(Written request): Convert the lines between the one containing "The width and height of the screenshot is (905, 340)." and the one containing "Action: pyautogui.click(x=39, y=90)", inclusive, into a numbered list, leaving out any blank lines.

(Input material):
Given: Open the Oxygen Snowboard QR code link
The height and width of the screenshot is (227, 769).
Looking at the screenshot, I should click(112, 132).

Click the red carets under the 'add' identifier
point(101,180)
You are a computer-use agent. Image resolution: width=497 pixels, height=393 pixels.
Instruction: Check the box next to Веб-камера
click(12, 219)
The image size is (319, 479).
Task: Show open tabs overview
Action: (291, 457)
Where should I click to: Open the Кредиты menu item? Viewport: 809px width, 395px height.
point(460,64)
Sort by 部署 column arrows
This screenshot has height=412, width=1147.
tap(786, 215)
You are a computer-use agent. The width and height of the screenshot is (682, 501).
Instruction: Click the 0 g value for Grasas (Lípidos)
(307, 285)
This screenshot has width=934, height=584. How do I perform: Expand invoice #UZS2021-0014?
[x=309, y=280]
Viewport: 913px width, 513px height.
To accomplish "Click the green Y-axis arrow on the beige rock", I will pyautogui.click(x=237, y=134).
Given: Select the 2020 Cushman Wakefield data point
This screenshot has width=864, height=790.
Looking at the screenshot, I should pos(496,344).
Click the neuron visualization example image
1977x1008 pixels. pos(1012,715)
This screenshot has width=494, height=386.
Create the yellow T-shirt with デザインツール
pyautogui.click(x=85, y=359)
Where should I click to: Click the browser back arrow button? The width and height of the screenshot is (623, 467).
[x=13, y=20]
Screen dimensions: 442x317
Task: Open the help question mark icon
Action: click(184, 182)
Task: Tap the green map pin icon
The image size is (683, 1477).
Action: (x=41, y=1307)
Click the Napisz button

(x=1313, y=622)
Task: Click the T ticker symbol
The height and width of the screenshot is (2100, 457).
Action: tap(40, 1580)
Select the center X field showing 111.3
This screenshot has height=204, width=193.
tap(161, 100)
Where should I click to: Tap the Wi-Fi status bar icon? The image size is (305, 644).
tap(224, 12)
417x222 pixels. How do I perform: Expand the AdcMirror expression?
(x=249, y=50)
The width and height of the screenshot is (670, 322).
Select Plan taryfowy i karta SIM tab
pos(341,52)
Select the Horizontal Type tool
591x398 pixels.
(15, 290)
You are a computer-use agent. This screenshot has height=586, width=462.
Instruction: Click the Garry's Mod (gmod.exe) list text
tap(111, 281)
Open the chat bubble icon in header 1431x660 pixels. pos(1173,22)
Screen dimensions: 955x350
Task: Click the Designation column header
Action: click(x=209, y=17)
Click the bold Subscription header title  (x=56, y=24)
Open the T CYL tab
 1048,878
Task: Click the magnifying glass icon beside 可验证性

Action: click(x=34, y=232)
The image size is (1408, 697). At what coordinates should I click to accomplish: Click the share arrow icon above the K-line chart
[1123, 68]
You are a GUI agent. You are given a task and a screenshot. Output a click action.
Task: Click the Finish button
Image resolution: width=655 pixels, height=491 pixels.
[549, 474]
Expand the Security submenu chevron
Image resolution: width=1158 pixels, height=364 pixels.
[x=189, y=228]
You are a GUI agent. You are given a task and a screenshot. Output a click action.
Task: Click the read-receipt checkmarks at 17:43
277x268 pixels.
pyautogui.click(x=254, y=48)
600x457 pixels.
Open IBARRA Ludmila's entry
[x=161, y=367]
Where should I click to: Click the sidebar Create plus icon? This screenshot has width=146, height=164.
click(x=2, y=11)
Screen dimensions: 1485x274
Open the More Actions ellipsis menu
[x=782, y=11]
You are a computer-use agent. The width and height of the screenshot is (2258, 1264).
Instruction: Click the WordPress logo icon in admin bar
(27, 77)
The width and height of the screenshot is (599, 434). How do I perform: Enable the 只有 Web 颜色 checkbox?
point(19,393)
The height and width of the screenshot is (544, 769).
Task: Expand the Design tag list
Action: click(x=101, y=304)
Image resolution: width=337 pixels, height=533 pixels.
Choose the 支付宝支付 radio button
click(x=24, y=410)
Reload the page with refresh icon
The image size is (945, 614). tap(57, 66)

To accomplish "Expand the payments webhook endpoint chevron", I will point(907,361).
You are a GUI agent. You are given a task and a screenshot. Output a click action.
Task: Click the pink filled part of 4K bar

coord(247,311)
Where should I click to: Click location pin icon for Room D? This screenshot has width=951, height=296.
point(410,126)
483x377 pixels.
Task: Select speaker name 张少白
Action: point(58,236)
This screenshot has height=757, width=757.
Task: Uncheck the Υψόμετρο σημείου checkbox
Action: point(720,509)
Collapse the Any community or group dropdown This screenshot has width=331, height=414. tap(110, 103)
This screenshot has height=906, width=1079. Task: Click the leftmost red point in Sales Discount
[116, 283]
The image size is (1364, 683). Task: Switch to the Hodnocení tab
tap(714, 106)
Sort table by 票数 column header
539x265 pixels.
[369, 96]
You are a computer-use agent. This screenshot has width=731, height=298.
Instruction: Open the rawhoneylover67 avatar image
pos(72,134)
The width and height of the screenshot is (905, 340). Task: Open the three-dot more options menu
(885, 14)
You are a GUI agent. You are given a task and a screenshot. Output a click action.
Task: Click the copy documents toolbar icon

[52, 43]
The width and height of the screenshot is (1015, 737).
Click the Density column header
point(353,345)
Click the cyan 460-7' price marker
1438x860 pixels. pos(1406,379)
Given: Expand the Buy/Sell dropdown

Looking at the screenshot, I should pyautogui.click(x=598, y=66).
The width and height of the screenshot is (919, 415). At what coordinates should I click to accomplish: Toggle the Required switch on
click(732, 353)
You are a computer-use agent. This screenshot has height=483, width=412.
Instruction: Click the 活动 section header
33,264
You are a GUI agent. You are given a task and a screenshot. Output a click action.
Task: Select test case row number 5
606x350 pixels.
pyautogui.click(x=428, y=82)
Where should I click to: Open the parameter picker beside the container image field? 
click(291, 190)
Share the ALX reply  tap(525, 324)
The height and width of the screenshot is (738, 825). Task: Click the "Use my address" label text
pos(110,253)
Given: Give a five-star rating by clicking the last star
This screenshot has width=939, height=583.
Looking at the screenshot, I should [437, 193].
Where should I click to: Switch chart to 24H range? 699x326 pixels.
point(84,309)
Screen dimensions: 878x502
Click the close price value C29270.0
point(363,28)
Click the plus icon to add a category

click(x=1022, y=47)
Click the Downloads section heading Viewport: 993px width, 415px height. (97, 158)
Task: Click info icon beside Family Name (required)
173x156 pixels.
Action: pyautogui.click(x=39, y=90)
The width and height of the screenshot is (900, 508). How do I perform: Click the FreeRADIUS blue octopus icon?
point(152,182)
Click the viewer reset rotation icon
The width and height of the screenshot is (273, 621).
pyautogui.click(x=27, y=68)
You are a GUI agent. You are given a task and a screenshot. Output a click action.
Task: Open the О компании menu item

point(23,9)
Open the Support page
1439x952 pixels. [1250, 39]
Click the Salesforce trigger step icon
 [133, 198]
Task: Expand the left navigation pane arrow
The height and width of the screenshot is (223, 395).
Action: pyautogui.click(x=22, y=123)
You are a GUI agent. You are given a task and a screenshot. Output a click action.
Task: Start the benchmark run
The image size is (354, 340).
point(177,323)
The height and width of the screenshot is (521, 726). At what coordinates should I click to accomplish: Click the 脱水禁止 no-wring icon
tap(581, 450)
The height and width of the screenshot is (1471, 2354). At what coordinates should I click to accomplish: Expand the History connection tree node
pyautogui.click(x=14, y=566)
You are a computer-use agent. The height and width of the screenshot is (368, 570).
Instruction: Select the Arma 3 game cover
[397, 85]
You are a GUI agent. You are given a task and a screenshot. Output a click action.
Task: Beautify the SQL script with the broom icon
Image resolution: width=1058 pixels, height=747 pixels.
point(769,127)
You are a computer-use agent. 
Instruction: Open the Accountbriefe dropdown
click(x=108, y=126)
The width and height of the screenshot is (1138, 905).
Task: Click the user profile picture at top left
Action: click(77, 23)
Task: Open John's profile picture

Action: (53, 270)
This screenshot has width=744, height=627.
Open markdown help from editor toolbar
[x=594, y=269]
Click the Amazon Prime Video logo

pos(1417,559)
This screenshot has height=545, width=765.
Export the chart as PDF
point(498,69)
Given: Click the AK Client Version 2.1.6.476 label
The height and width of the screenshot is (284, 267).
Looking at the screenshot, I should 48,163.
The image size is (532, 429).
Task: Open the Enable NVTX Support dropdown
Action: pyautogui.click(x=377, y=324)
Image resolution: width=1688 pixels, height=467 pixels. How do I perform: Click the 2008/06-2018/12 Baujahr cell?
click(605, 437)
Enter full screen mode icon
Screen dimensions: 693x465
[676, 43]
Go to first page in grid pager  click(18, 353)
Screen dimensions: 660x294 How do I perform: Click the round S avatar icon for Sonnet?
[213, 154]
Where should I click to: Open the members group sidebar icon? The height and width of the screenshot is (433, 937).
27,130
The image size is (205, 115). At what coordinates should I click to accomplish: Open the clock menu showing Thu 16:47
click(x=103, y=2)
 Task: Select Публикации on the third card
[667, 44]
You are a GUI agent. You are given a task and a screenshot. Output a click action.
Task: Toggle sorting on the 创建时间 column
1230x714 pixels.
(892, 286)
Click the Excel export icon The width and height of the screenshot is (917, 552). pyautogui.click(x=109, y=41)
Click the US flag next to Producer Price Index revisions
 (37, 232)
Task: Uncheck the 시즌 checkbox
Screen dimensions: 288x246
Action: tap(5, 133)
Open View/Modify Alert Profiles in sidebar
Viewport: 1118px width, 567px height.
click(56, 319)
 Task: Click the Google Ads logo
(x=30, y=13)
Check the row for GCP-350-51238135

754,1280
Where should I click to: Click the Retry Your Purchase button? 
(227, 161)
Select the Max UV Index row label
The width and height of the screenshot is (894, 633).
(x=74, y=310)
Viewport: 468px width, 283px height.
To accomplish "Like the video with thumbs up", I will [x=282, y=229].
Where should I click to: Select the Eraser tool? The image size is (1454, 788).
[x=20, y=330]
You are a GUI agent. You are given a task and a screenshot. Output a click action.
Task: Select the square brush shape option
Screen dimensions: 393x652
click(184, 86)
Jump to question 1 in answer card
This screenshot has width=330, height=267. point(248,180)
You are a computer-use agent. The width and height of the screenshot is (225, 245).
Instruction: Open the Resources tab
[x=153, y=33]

(Exercise answer):
1. The width and height of the screenshot is (905, 340). Task: Open the three-dot more options menu
2. (885, 14)
3. You are a GUI agent. You are given a task and a screenshot. Output a click action.
4. Task: Click the copy documents toolbar icon
5. [52, 43]
6. The width and height of the screenshot is (1015, 737).
7. Click the Density column header
8. point(353,345)
9. Click the cyan 460-7' price marker
10. 1438x860 pixels. pos(1406,379)
11. Given: Expand the Buy/Sell dropdown
12. Looking at the screenshot, I should pyautogui.click(x=598, y=66).
13. The width and height of the screenshot is (919, 415). At what coordinates should I click to accomplish: Toggle the Required switch on
14. click(732, 353)
15. You are a computer-use agent. This screenshot has height=483, width=412.
16. Instruction: Click the 活动 section header
17. 33,264
18. You are a GUI agent. You are given a task and a screenshot. Output a click action.
19. Task: Select test case row number 5
20. 606x350 pixels.
21. pyautogui.click(x=428, y=82)
22. Where should I click to: Open the parameter picker beside the container image field? 
23. click(291, 190)
24. Share the ALX reply  tap(525, 324)
25. The height and width of the screenshot is (738, 825). Task: Click the "Use my address" label text
26. pos(110,253)
27. Given: Give a five-star rating by clicking the last star
28. This screenshot has width=939, height=583.
29. Looking at the screenshot, I should [437, 193].
30. Where should I click to: Switch chart to 24H range? 699x326 pixels.
31. point(84,309)
32. Screen dimensions: 878x502
33. Click the close price value C29270.0
34. point(363,28)
35. Click the plus icon to add a category
36. click(x=1022, y=47)
37. Click the Downloads section heading Viewport: 993px width, 415px height. (97, 158)
38. Task: Click info icon beside Family Name (required)
39. 173x156 pixels.
40. Action: pyautogui.click(x=39, y=90)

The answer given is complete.